El 25 de Febrero a las 5 de la mañana, y después de varios
días sin poder dormir, Maya decidió que quería morir. Y no era tanto por el
insomnio, ni siquiera fue por el hecho de encontrarse en un agujero sin salida,
simplemente quería abandonar. Maya era una chica del montón. Sin curvas
explosivas ni vientre plano. Sus pechos no eran para nada voluptuosos, pero
movía las caderas con una gracia casi natural.
Después de dar vueltas por la casa en busca de papeles de
colores y bolígrafos, puso agua a hervir para un té, encendió la cámara de vídeo y el reproductor de música y se abandonó al ritmo de una mezcla de música
pop y rock que salía del pequeño aparato. Bailó de manera sensual, pegó un par
de saltos y paró el video. Sudaba en abundancia, por lo que encendió el ordenador
y se sentó en una silla, dando pequeños sorbos a la taza humeante de Rooibos.
Se registró en una conocida web de contactos y fue escueta
pero directa con el mensaje de “Quiero sexo. Ahora”.
Diez minutos más tarde recibió cincuenta peticiones para
Encuentro con todo tipo de seres. Desde freaks sodomitas a lesbianas
trastornadas.
Tras una rápida visualización de todas sus opciones, eligió
candidato y lo citó en su casa. Fue uno de los peores polvos de toda su vida,
pero ella quería despedirse de esa forma.

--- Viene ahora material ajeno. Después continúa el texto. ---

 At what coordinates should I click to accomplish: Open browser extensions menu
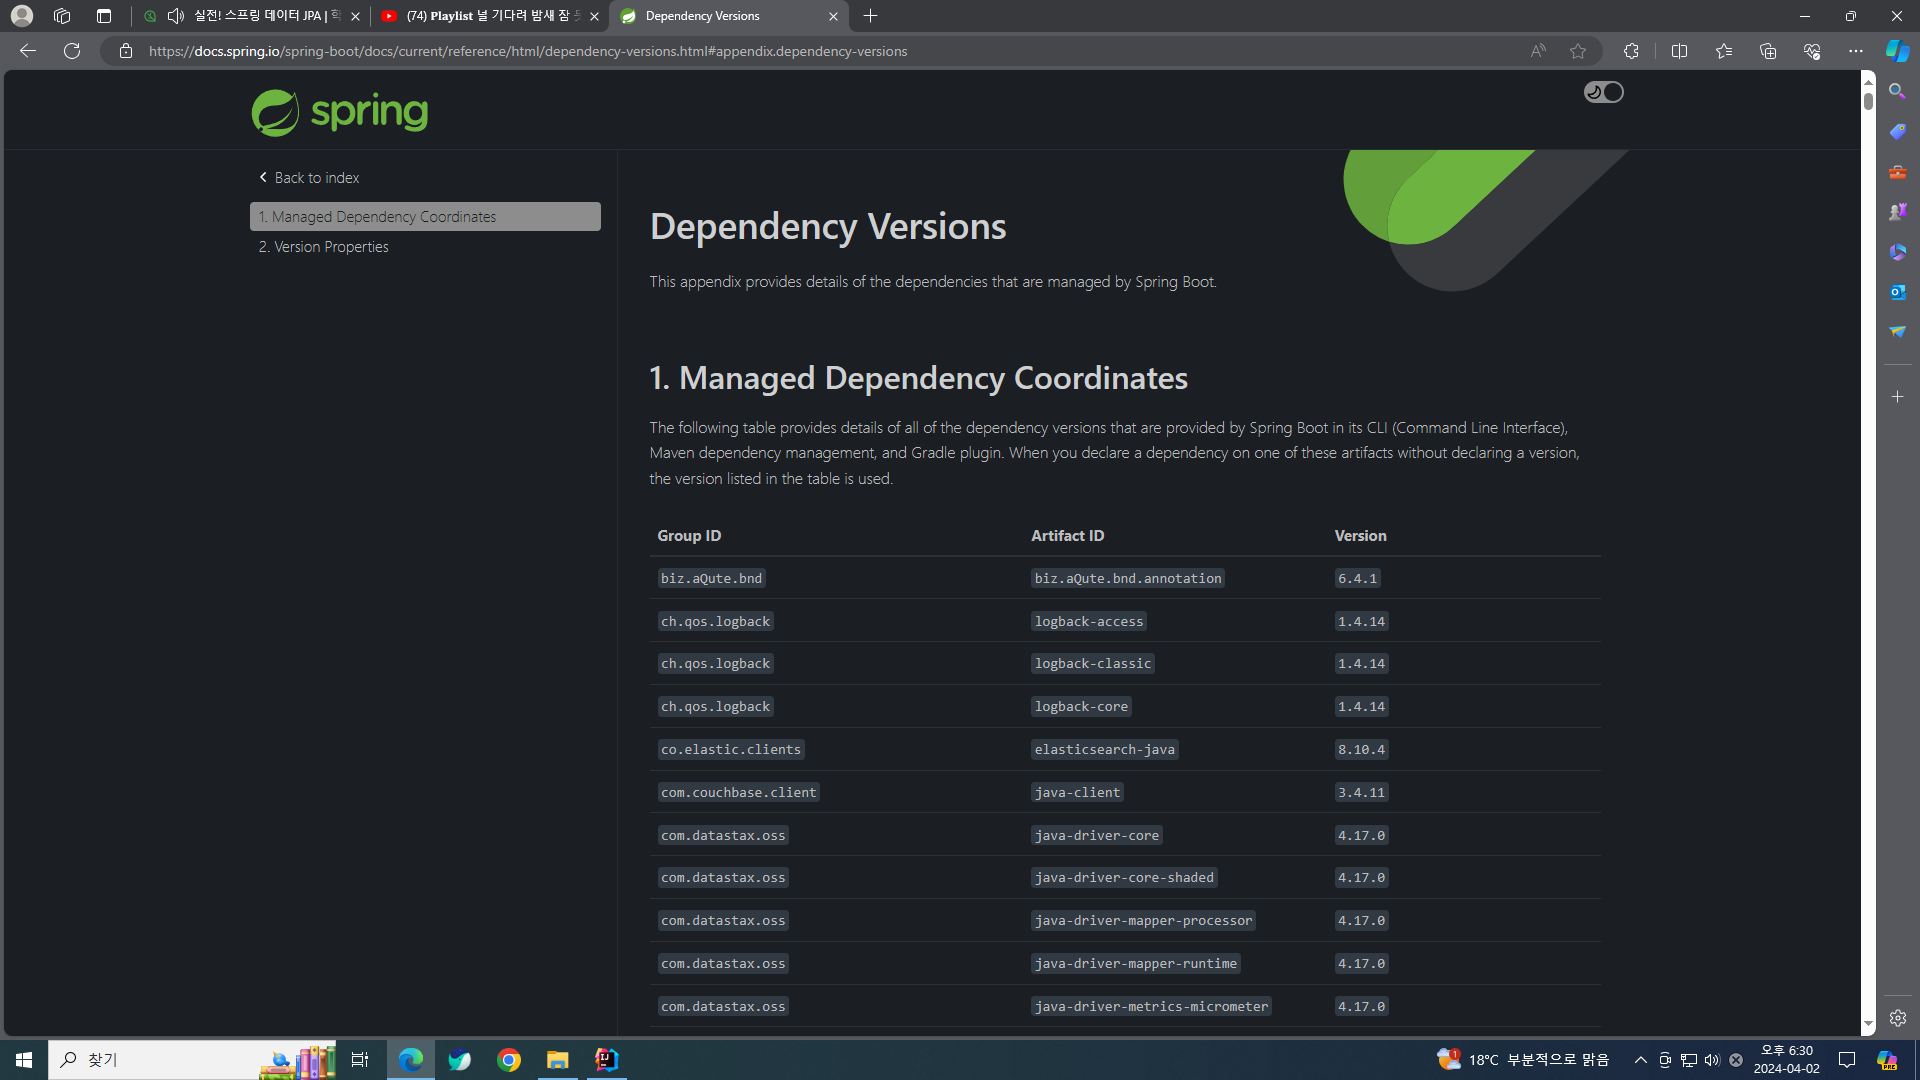click(1631, 51)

Se preparó un cóctel de todas las bebidas embriagadoras del
mueble-bar de casa, y, acompañándolo de unas pastillas de color amarillo y
sabor dulce, se preparó para huir.
Cogió el coche fantaseando con tirarse con él al río, con
prenderle fuego e incluso con estrellarse contra la gasolinera, pero tras mucho
tiempo pensar, decidió que no quería hacer que nadie tuviera que recoger sus
desperfectos.
Volvió a casa y
escribió una carta a cada una de las personas que le habían hecho sentir mal en
uno de los momentos de su vida. Incluyendo aquel dependiente que le tocó una
vez por debajo de la falda. Incluyó también a aquella profesora horrible que
siempre aprovechaba para meterse con ella y que en una ocasión le dijo que “dejara
de comer y se pusiera a correr”.
Después de esto se encendió un cigarro, y se lo fumó con
verdadera parsimonia, con los ojos cerrados y la cabeza inclinada hacia el
techo. Decidió que el momento había llegado. Se puso las zapatillas nuevas de
estar por casa y abrazó con ilusión la sensación que la embargaba cada vez más.